Neste estudo foi, ainda, demonstrada uma possível associação entre demência e ansiedade e confirmada a associação entre demência e depressão. A literatura tem mostrado associação entre demência e depressão, mas a sua relação com ansiedade não tem sido avaliada. Desta forma, este aspecto representa um dado novo que poderá ser aprofundado em futuras investigações, para esclarecer a possível relação existente entre estas entidades clínicas. Estudos anteriores tinham levantado a questão sobre qual dos distúrbios (disfunção cognitiva vs perturbação do humor) surgiria em primeiro lugar. No entanto, está ainda por esclarecer a relação de causalidade entre estas patologias.14,31 Quando se abordaram os diferentes domínios específicos do MMSE, para avaliar a sua associação com a prevalência de depressão e/ou ansiedade, verificaram-se diferenças estatisticamente significativas nos domínios «Orientação temporal» e «Atenção e cálculo», de acordo com a presença de depressão. Estes resultados poderão traduzir a necessidade de, na prática diária de um médico de família, se suspeitar da presença de depressão quando um idoso apresentar queixas relativas aos referidos domínios ou, alternativamente, poderão significar que, no contexto de uma depressão em idosos, aquelas serão as tarefas cognitivas mais afectadas.

Portanto, este estudo não mostrou uma associação entre disfunção tiroideia e demência, nem entre disfunção tiroideia e depressão. Em parte, tal poderá dever-se a alguns dos critérios usados na exclusão dos utentes. Isto é, os critérios «deficiência» e «impossibilidade de os utentes se deslocarem à USF» podem ter-se verificado mais frequentemente nos utentes que, concomitantemente, apresentassem as patologias avaliadas neste estudo défice cognitivo, ansiedade, depressão, hipotiroidismo e hipertiroidismo.

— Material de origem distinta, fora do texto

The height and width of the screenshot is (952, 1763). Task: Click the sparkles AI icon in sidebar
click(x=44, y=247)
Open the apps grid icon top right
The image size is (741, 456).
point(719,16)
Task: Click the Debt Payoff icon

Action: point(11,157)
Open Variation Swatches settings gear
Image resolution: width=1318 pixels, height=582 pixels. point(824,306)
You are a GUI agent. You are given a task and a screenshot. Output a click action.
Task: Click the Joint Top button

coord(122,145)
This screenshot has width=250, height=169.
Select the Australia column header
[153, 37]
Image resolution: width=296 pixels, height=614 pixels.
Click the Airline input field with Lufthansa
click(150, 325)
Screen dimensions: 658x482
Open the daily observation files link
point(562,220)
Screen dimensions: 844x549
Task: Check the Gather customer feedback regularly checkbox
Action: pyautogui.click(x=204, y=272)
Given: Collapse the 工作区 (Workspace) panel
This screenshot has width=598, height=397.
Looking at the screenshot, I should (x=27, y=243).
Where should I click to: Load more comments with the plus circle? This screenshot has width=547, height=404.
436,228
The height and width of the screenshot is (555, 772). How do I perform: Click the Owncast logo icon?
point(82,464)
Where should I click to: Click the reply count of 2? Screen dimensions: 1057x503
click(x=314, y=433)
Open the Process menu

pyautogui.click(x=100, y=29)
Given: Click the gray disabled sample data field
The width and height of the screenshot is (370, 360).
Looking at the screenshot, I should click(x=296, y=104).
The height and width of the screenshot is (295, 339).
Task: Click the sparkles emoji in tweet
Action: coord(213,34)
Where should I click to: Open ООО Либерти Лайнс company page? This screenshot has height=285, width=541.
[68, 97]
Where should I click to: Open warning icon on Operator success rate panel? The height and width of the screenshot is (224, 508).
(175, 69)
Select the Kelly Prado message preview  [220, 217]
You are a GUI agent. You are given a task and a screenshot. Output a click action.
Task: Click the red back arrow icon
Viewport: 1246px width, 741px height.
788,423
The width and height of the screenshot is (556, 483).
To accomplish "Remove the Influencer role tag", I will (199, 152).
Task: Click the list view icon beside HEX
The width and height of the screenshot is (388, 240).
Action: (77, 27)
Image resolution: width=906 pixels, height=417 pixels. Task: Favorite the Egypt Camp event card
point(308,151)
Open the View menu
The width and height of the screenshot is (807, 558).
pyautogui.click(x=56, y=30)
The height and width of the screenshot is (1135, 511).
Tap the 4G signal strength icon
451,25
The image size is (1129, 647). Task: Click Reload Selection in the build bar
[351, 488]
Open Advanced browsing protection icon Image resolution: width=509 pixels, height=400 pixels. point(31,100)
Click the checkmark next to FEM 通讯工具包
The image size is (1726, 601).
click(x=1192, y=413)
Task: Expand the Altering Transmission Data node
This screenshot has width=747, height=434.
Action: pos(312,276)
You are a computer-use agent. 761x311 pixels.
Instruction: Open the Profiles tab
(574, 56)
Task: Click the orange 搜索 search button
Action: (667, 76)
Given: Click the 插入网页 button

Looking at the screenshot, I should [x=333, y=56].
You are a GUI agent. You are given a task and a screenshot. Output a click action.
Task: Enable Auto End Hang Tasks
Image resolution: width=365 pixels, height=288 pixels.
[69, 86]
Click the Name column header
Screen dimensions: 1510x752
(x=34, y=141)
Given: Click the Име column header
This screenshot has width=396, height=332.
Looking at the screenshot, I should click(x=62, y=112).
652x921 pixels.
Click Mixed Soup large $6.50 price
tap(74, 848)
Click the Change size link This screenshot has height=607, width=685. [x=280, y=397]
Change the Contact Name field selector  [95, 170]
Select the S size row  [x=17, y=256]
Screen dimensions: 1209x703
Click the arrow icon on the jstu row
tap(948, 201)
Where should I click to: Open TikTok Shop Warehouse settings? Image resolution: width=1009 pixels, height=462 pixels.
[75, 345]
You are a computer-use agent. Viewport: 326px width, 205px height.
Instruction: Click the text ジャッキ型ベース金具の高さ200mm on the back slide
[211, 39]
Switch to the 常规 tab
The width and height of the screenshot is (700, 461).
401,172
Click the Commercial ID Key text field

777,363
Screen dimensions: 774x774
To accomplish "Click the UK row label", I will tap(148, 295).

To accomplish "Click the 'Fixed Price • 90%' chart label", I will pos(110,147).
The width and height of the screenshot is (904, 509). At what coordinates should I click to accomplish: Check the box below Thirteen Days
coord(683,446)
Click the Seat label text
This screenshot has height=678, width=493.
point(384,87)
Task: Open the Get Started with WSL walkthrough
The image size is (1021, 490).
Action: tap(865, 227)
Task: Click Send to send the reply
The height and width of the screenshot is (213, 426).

Assim, neste estudo, os critérios de exclusão aplicados, que resultaram na exclusão de 46 unidades de observação (17,5% da amostra), constituem uma limitação metodológica a considerar. Outra limitação importante do estudo prende-se com o cálculo da dimensão amostral, o qual, ao admitir uma margem de erro superior às prevalências mínimas dos fenómenos a estudar, resultou num subdimensionamento amostral que, por sua vez, retirou poder estatístico ao estudo. Deve considerar-se, ainda, como potencial limitação a não utilização de testes específicos para avaliação dos diferentes domínios da função cognitiva, de forma a detectar alterações ainda num estádio muito precoce. No entanto, trata-se do primeiro estudo a avaliar em Portugal a prevalência de disfunção tiroideia, tendo usado uma amostra aleatória de idosos da comunidade, com o doseamento simultâneo de TSH e T4 livre, o que permitiu diagnosticar os diferentes tipos de disfunção tiroideia existentes, e considerar outros factores cardiovasculares que poderiam ser potenciais confundidores das associações em estudo.

A disfunção tiroideia, as alterações do humor e a disfunção cognitiva são problemas comuns no idoso, por vezes interpretados no contexto do processo fisiológico do envelhecimento. No entanto, é fundamental considerar a possível associação da disfunção tiroideia com défice cognitivo e/ou alterações do humor, uma vez que o tratamento da disfunção tiroideia poderá apresentar efeitos benéficos a nível da saúde mental e física. Contudo, são necessários mais estudos, com amostras de maior dimensão e com aplicação de testes mais sensíveis para o diagnóstico de disfunção cognitiva, ainda numa fase inicial, de forma a esclarecer estas associações.